地域別の作付面積をみると,これまで枝豆生産の中心であった下越で減少し,上越,中越で増加している。平均作付面積は,拡大傾向にあるが,とくに,上越,中越での拡大率が高い。
しかし,全県での単収が低下している。その要因は第一に収穫機械化による収穫損失の発生である。第二に排水対策の不徹底である。排水対策が徹底されないのは,10a当たり所得を比較すると,枝豆は水稲に比べて高いわけではなく,稲作への復帰を考慮しているためである。第三は,農協外出荷が存在するため,その部分が単収に反映されていない。第四は天候不順の影響である。

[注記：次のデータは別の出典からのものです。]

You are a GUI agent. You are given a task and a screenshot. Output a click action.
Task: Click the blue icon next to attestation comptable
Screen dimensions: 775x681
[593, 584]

「第3章 上越市における枝豆生産の振興とその実態」は,上越市における水田農業構造を踏まえつつ,枝豆振興の現状と課題について統計・実態分析である。
上越市の特徴は,農地流動化率が56.5%と高く,大規模な水田農業経営体が形成され,30ha以上に2割の耕地が集中している。主食用と非主食用米の作付面積の合計は,横ばいに推移している。枝豆の振興によって,農協出荷者の枝豆作付面積は10年の8haから20年の56haへ,経営体数は10年の21経営体から49経営体へ,1経営体当たり作付面積は10年の40aから20年の114aへ増加している。しかし,販売金額,単価は横這いに推移している。
 上越市における枝豆振興の方策は,第一に産地交付金により枝豆所得を稲作所得及び大豆所得並の水準に確保していることである。第二は,枝豆の収穫機械を補助事業により大規模経営に導入していることである。第三は,農協のサテライト施設と出荷施設への作業委託することにより,選別調整作業の軽減である。以上の振興策によって,製品重量が200㎏以上ならば枝豆は稲作以上の収益をあげることができる。
 22の枝豆生産者からのアンケートによると,枝豆生産者は,20ha以上と1ha未満とに二極化している。1ha未満は1品種,20ha以上は複数品種となっている。収穫方法では所有機械で収穫もしくはJAから機械の借用,作業委託が全体の9割を占めている。1ha未満はハーベスタ,20ha以上が専用コンバインもしくはトラクタアタッチメント型となっている。単収水準は,ハーベスタ利用の経営では高く,収穫機械では低い傾向にある。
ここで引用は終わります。